XML Example Document

The following example illustrates a typical XML document, in this case a description of a recipe.

image

The document consists of elements that start and end with tags such as <title>...</title>. Elements are typically nested and organized into a hierarchy—for example, the <item> elements that appear under <ingredients>. Within each document, a single element is the document root. In the example, this is the <receipe> element. Elements optionally have attributes as shown for the item elements <item num="4">Large avocados, chopped</item>.

Working with XML documents typically involves all of these basic features. For example, you may want to extract text and attributes from specific element types. To locate elements, you have to navigate through the document hierarchy starting at the root element.

xml.dom.minidom

The xml.dom.minicom module provides basic support for parsing an XML document and storing it in memory as a tree structure according to the conventions of DOM. There are two parsing functions:

parse(file [, parser])

Parses the contents of file and returns a node representing the top of the document tree. ile is a filename or an already-open file object. parser is an optional SAX2-compatible parser object that will be used to construct the tree. If omitted, a default parser will be used.

parseString(string [, parser])

The same as parse(), except that the input data is supplied in a string instead of a file.

Nodes

The document tree returned by the parsing functions consists of a collection of nodes linked together. Each node n has the following attributes which can be used to extract information and navigate through the tree structure:

image

In addition to these attributes, all nodes have the following methods. Typically, these are used to manipulate the tree structure.

n.appendChild(child)

Adds a new child node, child, to n. The new child is added at the end of any other children.

n.cloneNode(deep)

Makes a copy of the node n. If deep is True, all child nodes are also cloned.

n.hasAttributes()

Returns True if the node has any attributes.

n.hasChildNodes()

Returns True if the node has any children.

n.insertBefore(newchild, ichild)

Inserts a new child, newchild, before another child, ichild. ichild must already be a child of n.

n.isSameNode(other)

Returns True if the node other refers to the same DOM node as n.

n.normalize()

Joins adjacent text nodes into a single text node.

n.removeChild(child)

Removes child child from n.

n.replaceChild(newchild,oldchild)

Replaces the child oldchild with newchild. oldchild must already be a child of n.

Although there are many different types of nodes that might appear in a tree, it is most common to work with Document, Element, and Text nodes. Each is briefly described next.

Document Nodes

A Document node d appears at the top of the entire document tree and represents the entire document as a whole. It has the following methods and attributes:

d.documentElement

Contains the root element of the entire document.

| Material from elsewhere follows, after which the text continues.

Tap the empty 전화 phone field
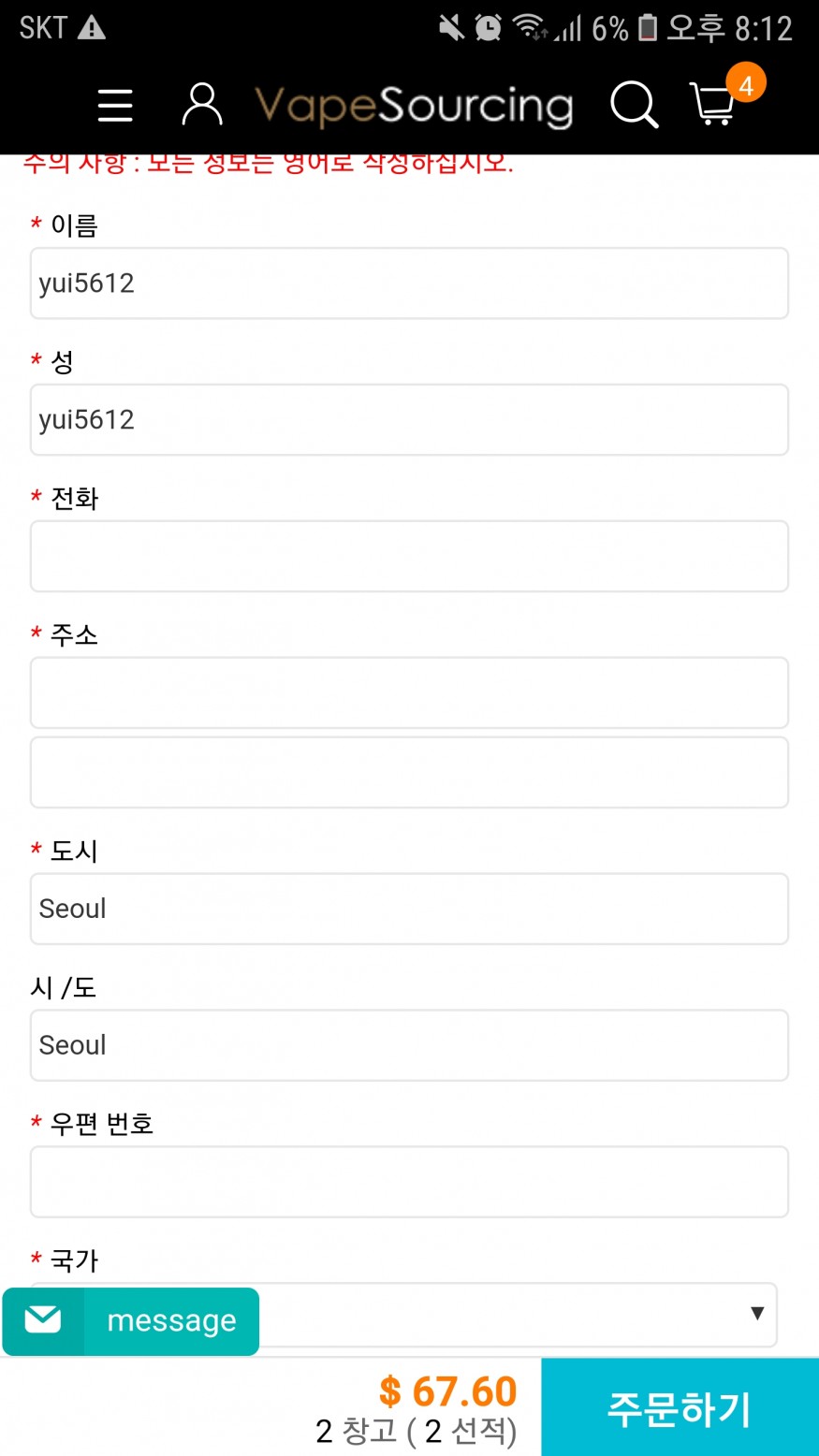 [409, 557]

d.getElementsByTagName(tagname)

Searches all child nodes and returns a list of elements with a given tag name tagname.

d.getElementsByTagNameNS(namespaceuri, localname)

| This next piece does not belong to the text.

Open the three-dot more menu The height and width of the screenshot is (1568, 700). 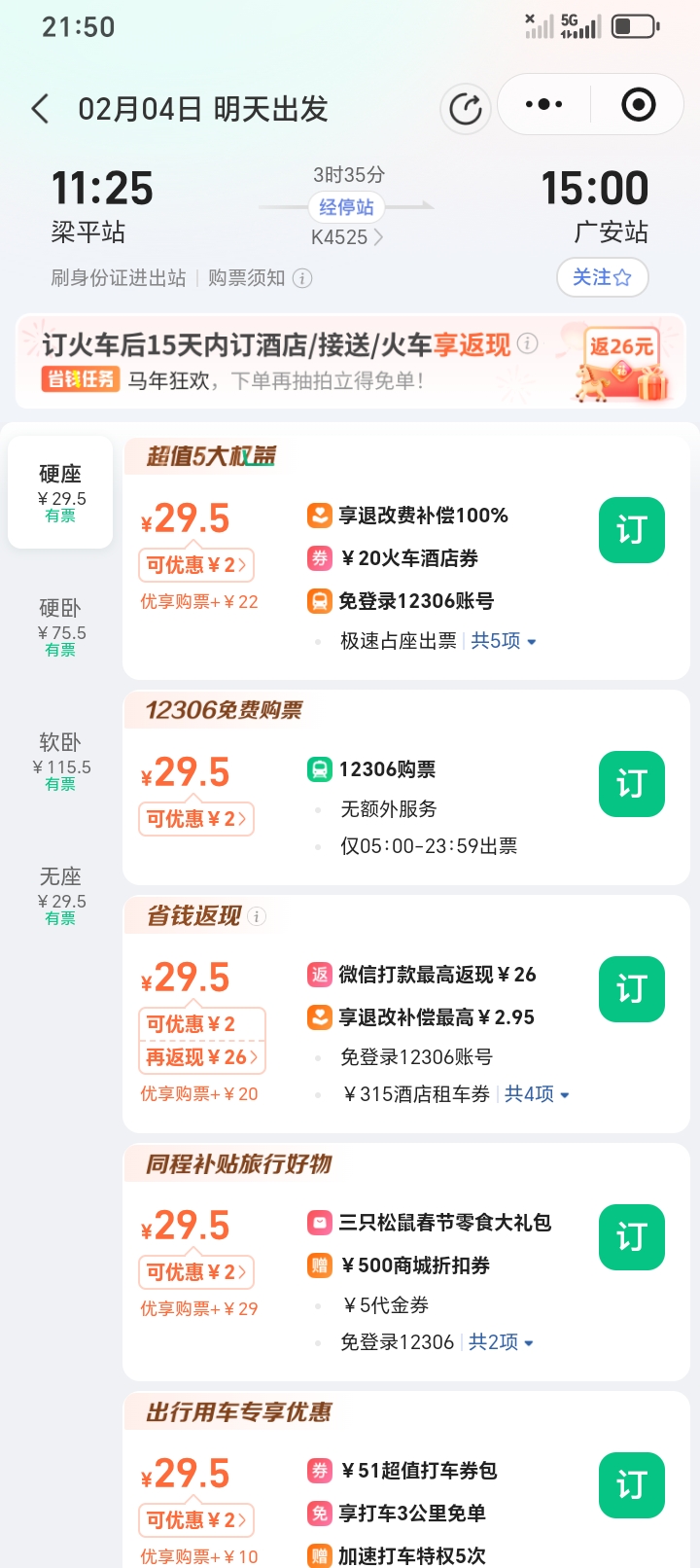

Searches all child nodes and returns a list of elements with a given namespace URI and local name. The returned list is an object of type NodeList.

Element Nodes

An Element node e represents a single XML element such as '<foo>...</foo>'. To get the text from an element, you need to look for Text nodes as children. The following attributes and methods are defined to get other information:

e.tagName

The tag name of the element. For example, if the element is defined by '<foo ...>', the tag name is 'foo'.

e.getElementsByTagName(tagname)

Returns a list of all children with a given tag name.

e.getElementsByTagNameNS(namespaceuri, localname)

Returns a list of all children with a given tag name in a namespace. namespaceuri and localname are strings that specify the namespace and tag name. If a namespace has been declared using a declaration such as '<foo xmlns:foo="http://www.spam.com/foo">', namespaceuri is set to 'http://www.spam.com/foo'. If searching for a subsequent element '<foo:bar>', localname is set to 'bar'. The returned object is of type NodeList.

e.hasAttribute(name)

Returns True if an element has an attribute with name name.

e.hasAttributeNS(namespaceuri, localname)

Returns True if an element has an attribute named by namespaceuri and localname. The arguments have the same meaning as described for getElementsByTagNameNS().

e.getAttribute(name)

Returns the value of attribute name. The return value is a string. If the attribute doesn’t exist, an empty string is returned.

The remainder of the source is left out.